The thing was, he had a damned hard time remembering what it had been like to be thirteen himself. He supposed that was the ultimate price you had to pay for growing up in the fifties. That, and entering the brave new world of the sixties nicknamed Pucker.

Now, as Todd Bowden’s grandfather came into his office, closing the pebbled-glass door firmly behind him, Rubber Ed stood up respectfully but was careful not to come around his desk to greet the old man. He was aware of his sneakers. Sometimes the old-timers didn’t understand that the sneakers were a psychological aid with kids who had teacher hangups — which was to say that some of the older folks couldn’t get behind a guidance counsellor in Keds.

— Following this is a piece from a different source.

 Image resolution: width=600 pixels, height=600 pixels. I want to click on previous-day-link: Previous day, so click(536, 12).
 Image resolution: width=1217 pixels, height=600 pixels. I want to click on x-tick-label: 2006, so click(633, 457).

This is one fine-looking dude, Rubber Ed thought. His white hair was carefully brushed back. His three-piece suit was spotlessly clean. His dove-grey tie was impeccably knotted. In his left hand he held a furled black umbrella (outside, a light drizzle had been falling since the weekend) in a manner that was almost military. A few years ago Rubber Ed and his wife had gone on a Dorothy Sayers jag, reading everything by that estimable lady that they could lay their hands upon. It occurred to him now that this was her brainchild, Lord Peter Wimsey, to the life. It was Wimsey at seventy-five, years after both Hunter and Harriet Vane had passed on to their rewards. He made a mental note to tell Sondra about this when he got home.

‘Mr Bowden,’ he said respectfully, and offered his hand.

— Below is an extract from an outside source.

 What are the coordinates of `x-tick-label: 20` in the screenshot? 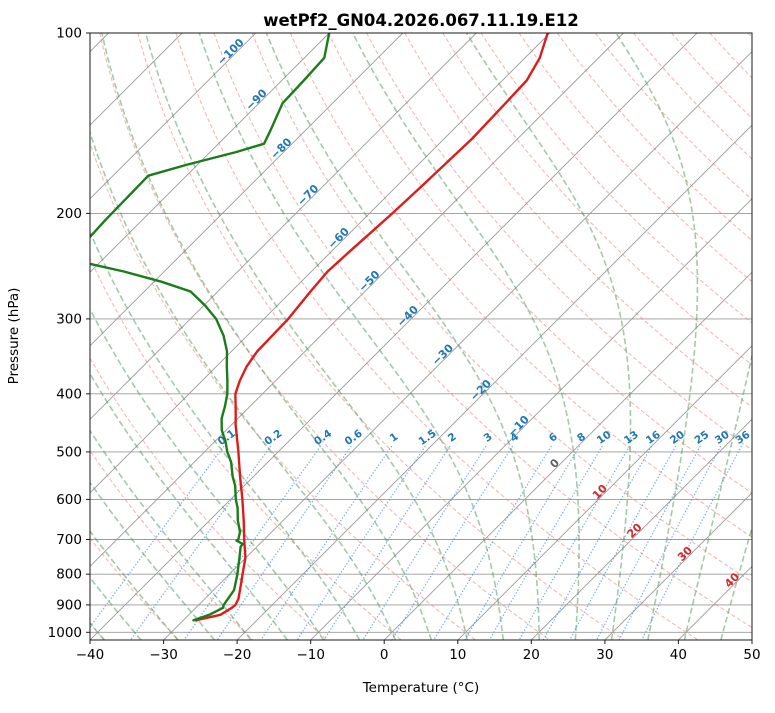 It's located at (532, 655).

‘A pleasure,’ Bowden said, and shook it Rubber Ed was careful not to put on the firm and uncompromising pressure he applied to the hands of the fathers he saw; it was obvious from the gingerly way the old boy offered it that he had arthritis.

‘A pleasure, Mr French,’ Bowden repeated, and took a seat, carefully pulling up the knees of his trousers. He propped the umbrella between his feet and leaned on it, looking like an elderly, extremely urbane vulture that had come in to roost in Rubber Ed French’s office. He had the slightest touch of an accent, Rubber Ed thought, but it wasn’t the clipped intonation of the British upper class, as Wimsey’s would have been; it was broader, more European. Anyway, the resemblance to Todd was quite striking. Especially through the nose and eyes.

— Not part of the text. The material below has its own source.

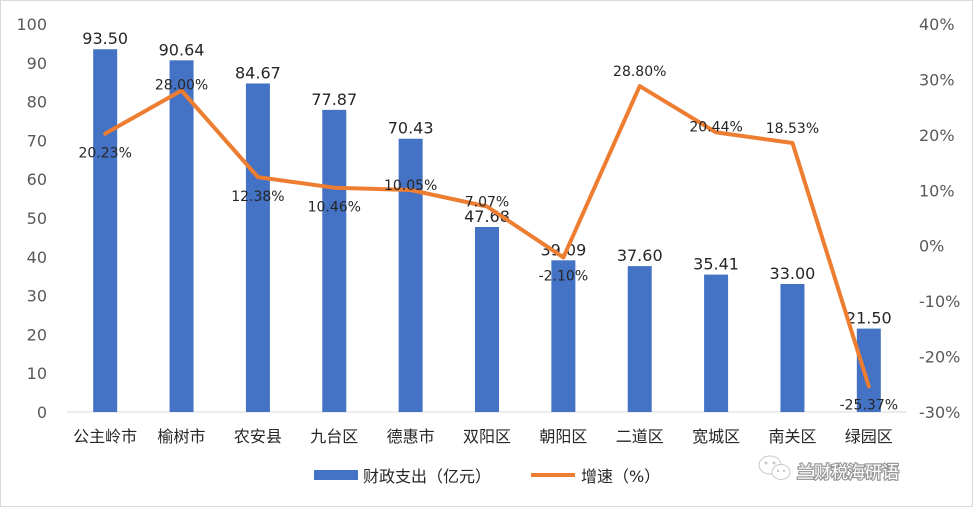 The image size is (973, 510). I want to click on growth-value-label: 18.53%, so click(792, 129).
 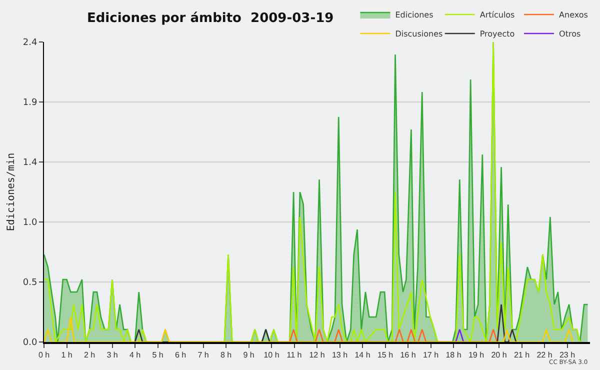 What do you see at coordinates (44, 355) in the screenshot?
I see `x-tick-label: 0 h` at bounding box center [44, 355].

I’m glad you could come,’ Rubber Ed told him, resuming his own seat, ‘although in these cases the student’s mother or father—’

This was the opening gambit, of course. Almost ten years of experience in the counselling business had convinced him that when an aunt or an uncle or a grandparent showed up for a conference, it usually meant trouble at home — the sort of trouble that invariably turned out to be the root of the problem. To Rubber Ed, this came as a relief. Domestic problems were bad, but for a boy of Todd’s intelligence, a heavy drug trip would have been much, much worse.

‘Yes, of course,’ Bowden said, managing to look both sorrowful and angry at the same time. ‘My son and his wife asked me if I could come and talk this sorry business over with you, Mr French. Todd is a good boy, believe me. This trouble with his school marks is only temporary.’